The New York Times has 26 printing facilities in the United States. The largest, pictured above, is located in College Point, in the New York City borough of Queens.

Avid news readers look forward to getting their daily copy of The New York Times. It contains the stories that shape our world.

Even with the rise of digital media, more than 40% of revenue at the Times still comes from printed newspapers, says Mike Connors, the paper’s managing director of production. 

“There is still a generation of folks that are older, and that is their first place to go,” Connors told me in a recent video interview. “It’s a good diversion from looking at a screen. We still have a customer base that wants to read the newspaper.”
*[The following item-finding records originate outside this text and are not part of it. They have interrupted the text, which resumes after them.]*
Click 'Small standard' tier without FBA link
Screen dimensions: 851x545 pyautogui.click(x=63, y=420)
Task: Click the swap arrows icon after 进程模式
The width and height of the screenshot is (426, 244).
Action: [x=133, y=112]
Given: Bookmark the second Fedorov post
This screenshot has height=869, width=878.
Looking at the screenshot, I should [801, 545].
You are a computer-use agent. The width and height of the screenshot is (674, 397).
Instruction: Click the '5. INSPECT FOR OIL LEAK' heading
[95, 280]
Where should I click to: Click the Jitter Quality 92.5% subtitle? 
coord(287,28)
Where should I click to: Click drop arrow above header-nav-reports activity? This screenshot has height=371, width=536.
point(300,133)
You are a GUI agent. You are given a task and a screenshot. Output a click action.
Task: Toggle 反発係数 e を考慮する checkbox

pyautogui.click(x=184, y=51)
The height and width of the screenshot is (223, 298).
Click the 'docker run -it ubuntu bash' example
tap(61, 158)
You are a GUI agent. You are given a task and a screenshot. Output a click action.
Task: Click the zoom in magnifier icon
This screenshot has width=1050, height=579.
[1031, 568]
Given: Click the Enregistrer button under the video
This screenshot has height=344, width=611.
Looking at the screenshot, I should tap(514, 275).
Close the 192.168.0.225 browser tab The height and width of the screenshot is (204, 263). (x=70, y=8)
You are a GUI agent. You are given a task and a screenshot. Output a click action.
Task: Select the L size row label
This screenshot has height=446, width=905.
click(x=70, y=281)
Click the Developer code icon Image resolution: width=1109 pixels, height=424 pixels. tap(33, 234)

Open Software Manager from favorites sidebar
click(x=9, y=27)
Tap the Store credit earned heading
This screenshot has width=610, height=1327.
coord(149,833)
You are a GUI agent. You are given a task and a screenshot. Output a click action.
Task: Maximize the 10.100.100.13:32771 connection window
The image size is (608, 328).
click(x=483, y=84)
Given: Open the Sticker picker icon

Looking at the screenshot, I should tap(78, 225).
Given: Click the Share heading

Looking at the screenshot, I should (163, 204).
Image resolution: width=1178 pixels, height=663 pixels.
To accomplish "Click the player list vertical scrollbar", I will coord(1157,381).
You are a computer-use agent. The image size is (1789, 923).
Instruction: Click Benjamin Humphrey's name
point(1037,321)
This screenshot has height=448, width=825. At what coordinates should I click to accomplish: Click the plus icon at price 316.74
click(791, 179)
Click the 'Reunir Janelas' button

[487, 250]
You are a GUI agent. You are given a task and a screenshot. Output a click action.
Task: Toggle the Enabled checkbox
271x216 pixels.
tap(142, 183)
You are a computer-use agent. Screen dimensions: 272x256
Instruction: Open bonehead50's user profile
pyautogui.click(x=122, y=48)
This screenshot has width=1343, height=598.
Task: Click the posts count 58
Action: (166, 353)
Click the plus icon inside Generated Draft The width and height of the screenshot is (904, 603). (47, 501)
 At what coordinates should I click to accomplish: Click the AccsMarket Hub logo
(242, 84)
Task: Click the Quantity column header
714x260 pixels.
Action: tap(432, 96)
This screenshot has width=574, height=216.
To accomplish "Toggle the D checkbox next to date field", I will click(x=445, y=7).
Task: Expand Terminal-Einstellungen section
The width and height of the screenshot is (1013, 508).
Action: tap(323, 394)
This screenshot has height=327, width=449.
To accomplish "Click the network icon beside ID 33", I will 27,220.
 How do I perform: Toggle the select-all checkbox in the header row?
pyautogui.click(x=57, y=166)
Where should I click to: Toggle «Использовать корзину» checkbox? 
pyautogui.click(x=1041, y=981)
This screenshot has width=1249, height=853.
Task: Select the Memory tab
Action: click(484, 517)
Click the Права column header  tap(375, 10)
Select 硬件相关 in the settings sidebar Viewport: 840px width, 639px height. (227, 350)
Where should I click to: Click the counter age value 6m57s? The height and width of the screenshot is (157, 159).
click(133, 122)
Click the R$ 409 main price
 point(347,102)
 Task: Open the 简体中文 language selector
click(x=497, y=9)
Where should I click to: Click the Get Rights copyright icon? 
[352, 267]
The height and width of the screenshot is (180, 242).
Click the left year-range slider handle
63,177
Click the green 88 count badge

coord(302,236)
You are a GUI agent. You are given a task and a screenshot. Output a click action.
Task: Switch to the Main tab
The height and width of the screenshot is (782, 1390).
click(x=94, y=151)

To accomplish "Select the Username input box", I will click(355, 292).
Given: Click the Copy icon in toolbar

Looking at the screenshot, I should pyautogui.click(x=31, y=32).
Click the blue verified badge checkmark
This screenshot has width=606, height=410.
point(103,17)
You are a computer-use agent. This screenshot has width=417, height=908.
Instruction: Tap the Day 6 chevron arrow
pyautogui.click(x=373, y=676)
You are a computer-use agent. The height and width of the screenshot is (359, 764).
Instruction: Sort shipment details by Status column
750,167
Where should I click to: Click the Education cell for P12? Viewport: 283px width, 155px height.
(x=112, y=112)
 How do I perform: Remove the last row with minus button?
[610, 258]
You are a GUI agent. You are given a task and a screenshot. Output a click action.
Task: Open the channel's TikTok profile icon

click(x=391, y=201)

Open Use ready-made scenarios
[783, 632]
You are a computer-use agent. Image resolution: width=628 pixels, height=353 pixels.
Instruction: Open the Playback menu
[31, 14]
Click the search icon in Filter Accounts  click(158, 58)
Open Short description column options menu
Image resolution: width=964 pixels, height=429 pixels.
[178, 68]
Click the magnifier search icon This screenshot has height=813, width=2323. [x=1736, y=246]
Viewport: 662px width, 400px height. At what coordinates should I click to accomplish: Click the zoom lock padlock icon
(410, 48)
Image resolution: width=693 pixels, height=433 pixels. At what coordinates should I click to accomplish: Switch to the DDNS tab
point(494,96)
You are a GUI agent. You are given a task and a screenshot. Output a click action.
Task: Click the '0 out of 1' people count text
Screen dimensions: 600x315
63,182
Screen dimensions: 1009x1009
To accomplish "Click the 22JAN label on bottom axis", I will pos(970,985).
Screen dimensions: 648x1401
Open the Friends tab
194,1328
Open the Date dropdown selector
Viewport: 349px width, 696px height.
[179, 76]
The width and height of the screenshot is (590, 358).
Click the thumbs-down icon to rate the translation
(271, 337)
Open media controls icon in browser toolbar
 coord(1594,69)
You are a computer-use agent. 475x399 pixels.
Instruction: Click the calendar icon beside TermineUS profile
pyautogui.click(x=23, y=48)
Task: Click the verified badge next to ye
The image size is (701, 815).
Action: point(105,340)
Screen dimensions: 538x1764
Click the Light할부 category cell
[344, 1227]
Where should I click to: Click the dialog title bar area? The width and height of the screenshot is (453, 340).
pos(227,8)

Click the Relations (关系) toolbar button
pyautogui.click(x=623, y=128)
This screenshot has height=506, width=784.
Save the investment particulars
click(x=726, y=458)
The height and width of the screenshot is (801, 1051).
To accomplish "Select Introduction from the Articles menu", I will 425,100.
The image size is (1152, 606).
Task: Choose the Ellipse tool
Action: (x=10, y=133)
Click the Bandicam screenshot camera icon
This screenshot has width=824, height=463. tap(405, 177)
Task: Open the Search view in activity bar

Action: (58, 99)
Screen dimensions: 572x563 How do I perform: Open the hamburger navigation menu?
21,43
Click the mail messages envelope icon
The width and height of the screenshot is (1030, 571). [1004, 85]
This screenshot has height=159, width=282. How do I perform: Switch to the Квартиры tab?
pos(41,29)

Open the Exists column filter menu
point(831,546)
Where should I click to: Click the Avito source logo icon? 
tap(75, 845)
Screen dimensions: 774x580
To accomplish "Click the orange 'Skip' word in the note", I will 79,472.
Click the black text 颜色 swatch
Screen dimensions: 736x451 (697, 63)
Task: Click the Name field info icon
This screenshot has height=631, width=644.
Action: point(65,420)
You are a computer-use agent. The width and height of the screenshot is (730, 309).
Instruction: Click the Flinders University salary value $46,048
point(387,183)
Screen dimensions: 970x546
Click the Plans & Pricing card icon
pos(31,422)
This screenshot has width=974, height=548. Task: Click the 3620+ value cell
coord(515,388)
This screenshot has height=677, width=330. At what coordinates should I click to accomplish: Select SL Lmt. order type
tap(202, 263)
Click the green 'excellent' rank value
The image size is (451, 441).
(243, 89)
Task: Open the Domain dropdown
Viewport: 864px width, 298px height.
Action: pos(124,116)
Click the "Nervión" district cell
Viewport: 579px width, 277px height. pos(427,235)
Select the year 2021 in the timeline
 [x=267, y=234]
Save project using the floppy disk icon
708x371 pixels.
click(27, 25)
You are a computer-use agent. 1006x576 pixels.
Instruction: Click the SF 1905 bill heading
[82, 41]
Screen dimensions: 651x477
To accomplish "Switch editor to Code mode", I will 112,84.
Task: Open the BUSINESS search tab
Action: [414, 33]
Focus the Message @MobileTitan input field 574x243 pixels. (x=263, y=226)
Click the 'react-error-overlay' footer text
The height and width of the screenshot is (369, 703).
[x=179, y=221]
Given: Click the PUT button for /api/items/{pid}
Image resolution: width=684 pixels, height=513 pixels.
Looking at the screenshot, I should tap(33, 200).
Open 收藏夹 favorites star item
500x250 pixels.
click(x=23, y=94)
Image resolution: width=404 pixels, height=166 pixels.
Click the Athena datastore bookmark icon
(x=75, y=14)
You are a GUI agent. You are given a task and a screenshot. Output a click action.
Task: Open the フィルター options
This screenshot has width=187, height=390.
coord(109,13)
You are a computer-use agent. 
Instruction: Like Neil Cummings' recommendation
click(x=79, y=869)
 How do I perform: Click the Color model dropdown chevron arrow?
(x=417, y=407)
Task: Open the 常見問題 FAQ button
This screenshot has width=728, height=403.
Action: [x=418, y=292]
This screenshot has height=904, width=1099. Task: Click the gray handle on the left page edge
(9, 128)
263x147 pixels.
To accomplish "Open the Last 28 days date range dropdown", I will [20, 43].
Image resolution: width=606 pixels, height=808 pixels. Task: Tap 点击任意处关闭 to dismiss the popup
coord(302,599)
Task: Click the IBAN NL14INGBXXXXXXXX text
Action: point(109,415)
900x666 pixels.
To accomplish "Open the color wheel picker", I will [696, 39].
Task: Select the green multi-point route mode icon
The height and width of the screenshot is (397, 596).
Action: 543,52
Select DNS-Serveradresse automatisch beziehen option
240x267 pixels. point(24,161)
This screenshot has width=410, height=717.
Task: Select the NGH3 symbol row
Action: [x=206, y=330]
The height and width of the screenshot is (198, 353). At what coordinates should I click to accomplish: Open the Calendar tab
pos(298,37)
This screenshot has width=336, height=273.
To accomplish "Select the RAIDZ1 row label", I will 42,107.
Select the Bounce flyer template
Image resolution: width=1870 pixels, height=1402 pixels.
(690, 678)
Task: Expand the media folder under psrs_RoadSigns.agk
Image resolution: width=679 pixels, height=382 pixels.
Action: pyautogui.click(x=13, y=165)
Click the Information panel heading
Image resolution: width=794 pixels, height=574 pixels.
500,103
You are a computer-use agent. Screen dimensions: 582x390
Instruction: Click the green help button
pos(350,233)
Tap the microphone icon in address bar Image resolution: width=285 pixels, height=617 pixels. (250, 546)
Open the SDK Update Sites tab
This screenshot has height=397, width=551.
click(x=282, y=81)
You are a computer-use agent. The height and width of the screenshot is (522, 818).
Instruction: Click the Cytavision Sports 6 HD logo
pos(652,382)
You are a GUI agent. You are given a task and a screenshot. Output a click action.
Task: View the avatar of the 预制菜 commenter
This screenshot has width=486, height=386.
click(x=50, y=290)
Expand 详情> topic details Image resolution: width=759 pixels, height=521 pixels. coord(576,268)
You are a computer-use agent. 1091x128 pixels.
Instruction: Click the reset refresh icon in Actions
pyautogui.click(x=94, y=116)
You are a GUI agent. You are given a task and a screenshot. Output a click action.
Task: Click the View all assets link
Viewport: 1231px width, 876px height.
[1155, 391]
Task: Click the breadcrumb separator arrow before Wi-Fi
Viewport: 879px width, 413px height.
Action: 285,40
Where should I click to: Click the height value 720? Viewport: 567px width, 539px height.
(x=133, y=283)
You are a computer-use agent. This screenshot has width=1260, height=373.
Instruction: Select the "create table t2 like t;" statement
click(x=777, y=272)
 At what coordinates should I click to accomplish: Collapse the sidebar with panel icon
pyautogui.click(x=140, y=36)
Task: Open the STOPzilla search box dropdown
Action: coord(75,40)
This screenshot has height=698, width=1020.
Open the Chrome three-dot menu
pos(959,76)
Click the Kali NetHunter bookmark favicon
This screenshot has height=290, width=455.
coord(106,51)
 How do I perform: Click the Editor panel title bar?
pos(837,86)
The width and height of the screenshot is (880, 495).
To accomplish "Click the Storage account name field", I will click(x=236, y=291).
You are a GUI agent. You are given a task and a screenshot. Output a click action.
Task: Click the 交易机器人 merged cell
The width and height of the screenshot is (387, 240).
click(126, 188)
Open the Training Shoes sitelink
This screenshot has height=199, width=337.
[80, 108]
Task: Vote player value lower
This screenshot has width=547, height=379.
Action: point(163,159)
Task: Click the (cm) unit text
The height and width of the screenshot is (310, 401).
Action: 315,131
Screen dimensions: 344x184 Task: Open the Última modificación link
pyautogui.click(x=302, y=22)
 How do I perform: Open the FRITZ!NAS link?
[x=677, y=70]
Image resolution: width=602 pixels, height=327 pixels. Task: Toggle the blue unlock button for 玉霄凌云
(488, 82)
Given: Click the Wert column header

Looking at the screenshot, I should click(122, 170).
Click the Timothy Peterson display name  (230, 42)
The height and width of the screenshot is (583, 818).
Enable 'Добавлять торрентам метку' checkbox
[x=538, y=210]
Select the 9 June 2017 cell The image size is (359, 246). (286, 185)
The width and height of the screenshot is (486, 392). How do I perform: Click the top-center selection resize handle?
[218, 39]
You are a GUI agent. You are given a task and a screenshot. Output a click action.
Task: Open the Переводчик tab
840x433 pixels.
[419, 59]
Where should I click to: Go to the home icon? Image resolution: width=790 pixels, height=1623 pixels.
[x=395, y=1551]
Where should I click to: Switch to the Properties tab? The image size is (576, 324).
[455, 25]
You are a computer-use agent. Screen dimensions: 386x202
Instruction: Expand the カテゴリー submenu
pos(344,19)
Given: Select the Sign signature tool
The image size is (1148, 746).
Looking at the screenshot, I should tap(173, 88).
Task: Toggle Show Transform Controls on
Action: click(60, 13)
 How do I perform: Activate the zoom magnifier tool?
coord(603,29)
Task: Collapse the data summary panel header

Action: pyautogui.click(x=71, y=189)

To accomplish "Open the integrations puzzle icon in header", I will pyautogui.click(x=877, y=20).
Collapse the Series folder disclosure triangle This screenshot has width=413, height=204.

The Times has 26 printing facilities in the United States. The largest is located in College Point, in the New York City borough of Queens. Connors described the facility as “exciting” and “loud.” He added that “there is a lot going on.” 

“It's a 500,000-square-foot building that houses 7 printing presses, 11 inserting or packaging machines, and 12 palletizers,” Connors said. A pelletizer is a machine that automatically stacks the newspapers. 

With printing presses a staggering 7 stories high, the facility also houses thousands of gallons of ink and 10 weeks worth of newsprint at any given time.  


Many New York Times readers prefer the print edition. 


The newspaper is sent digitally from the newsroom to the printing plant. It’s then lasered onto a thin aluminum sheet called a plate. While the newspaper is being laid out, the team at the printing plant gets everything ready.

“We have main consumables that have to be set up for a run—the paper, plates, and ink,” Connors said. “We prepare for those during the day.” 

Rapid distribution of the printed papers is another hurdle the Times team must tackle. In the New York City area, newspapers are sent from printing plants to warehouses. At College Point, the plant sends out 45-50 trucks a night, depending upon the week.

The bundles of newspapers are broken down at warehouses. Drivers in individual cars then take the papers and deliver them to buildings and neighborhoods.

“It’s not as quick as you might be anticipating,” Connors said. “But if we’re off the presses with all of our printing by 1 a.m., you’ll probably have that paper in your building by 6 a.m.”

The job is challenging, Connors said, especially when things don't go as planned. Sometimes, weather interferes with newpspaper employees getting to work and the shipping of papers. Other times, there may be systems or network malfunctions, which require intervention from the staff. 

“Being part of a significant event," Connors said, excites him the most. “Maybe it’s the Super Bowl. Maybe it’s the World Series. It might be unfortunate events where people are killed, maybe strife in the world, or conditions that aren’t as nice as they are in the United States. The fact that our work gets that news to the reader, that’s the upside.”